After some initial experiments with sqlite as a replacement for a json data file format (which I did not pursue in the end), I have now started using sqlite in earnest. And I must say that I quite like it.
At $work, we still have to submit written time sheets. The contents of those are then typed into an AS/400 application. (it doesn’t get more legacy than that, unless you’ve still got a punch-card tabulator somewhere) For me however, this method is not very useful. What I want is to answer the question “what do I spend my time on?”
A significant portion of my work is not related to production orders, so it doesn’t get entered into the system. Furthermore, this system does not support a lot of different queries for this information. And since it is a legacy application, there is little drive to make it more useful.

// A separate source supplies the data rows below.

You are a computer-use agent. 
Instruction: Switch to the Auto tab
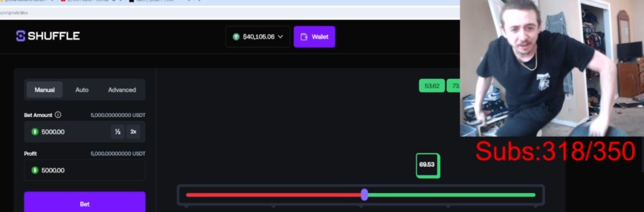[82, 90]
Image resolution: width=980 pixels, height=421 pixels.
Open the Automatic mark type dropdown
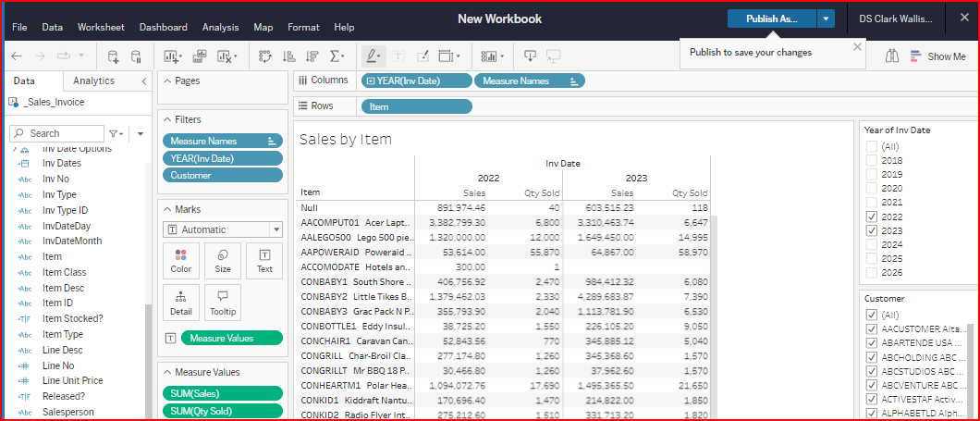(x=223, y=229)
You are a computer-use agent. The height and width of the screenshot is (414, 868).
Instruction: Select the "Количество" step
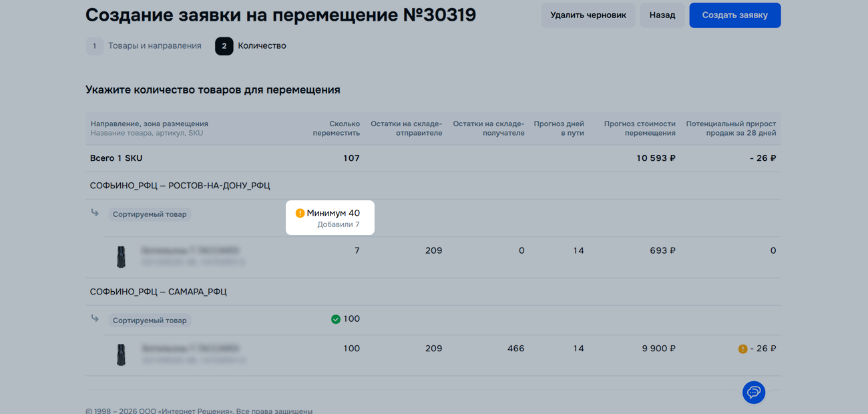(x=262, y=46)
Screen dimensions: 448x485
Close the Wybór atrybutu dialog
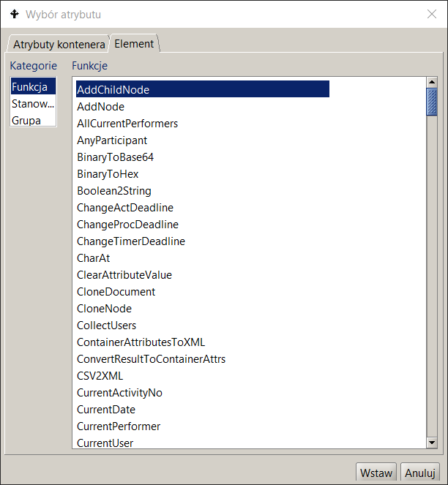click(x=432, y=14)
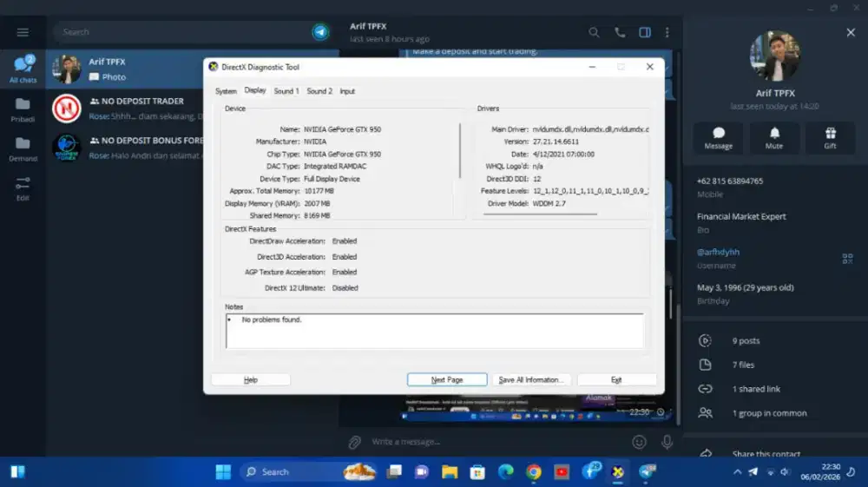Image resolution: width=868 pixels, height=487 pixels.
Task: Open the emoji picker
Action: coord(640,442)
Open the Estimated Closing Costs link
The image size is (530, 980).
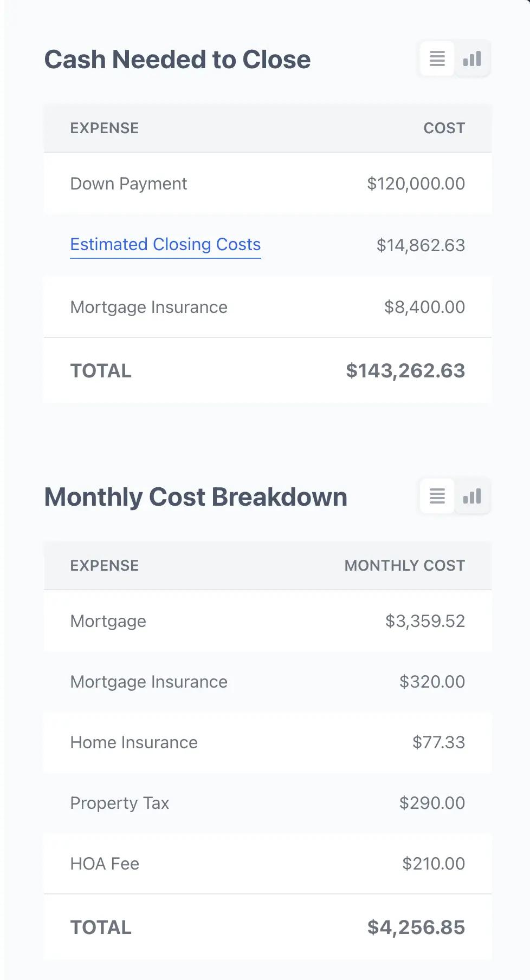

Since my handwriting is pretty bad, I started using an ms-excel spreadsheet formatted like the original time sheet years ago. Not only do the people who have to do the data-entry appreciate not having to decipher my handwriting, I can also analyse the data to check my time usage.
Luckily ms-excel has been using XML-files in a ZIP container for several years now. I’ve unzipped several of these files and used xmllint -format to turn the XML-files inside them in a more or less readable form. There is still some binary gobbledygook inside (printer settings, for one thing) but it’s pretty easy to retrieve the contents of cells. Since I just need to extract data from some columns on each sheet, I decided to use regular expressions in Python to fish out the data that I need. Partially because I couldn’t be bothered to install and learn an XML parser, and partially to show the naysayers that you can retrieve data without parsing the whole thing. :-)
Initially I duplicated that code into every program that wanted to query those ms-excel files. There must be a better way! Enter sqlite. Basically I had several pieces of data for each entry:
- order number
- sub order number
- hours worked
The date items are integers, the hours is a float and the remaining items are text. Technically the order number should be an integer. But if I do work that is not order related I put “XXXX” in the order number. So that’s why I use a text field for it.
So I wrote a Python program that read an ms-excel file containing the time-sheets for a whole year. It collects all the entries and stashes them in an sqlite database with a single table. While I have used PostgreSQL before, it is overkill for a situation like this where you just want to shove some data in a table.
Then I modified the Python query programs to use that database. These programs have become a lot simpler through this change. Because now SQL SELECT statements can be used to return part of the database’s contents. For example, to find the sum of all hours spent on an order, I use the following query.
SELECT sum(hours) FROM timesheet WHERE ordernum = ?
(The ? is a parameter that is filled-in when the query is executed.) Since I always fill in the remarks column with a description of the work done, I can use that to sum the hours spent on non-order tasks where the remark contains a certain word:
SELECT sum(hours) FROM timesheet WHERE ordernum LIKE "%XX%" AND remarks LIKE ?
This has provided me with a lot more insight in what I work on. This in turn helps me with long-term planning.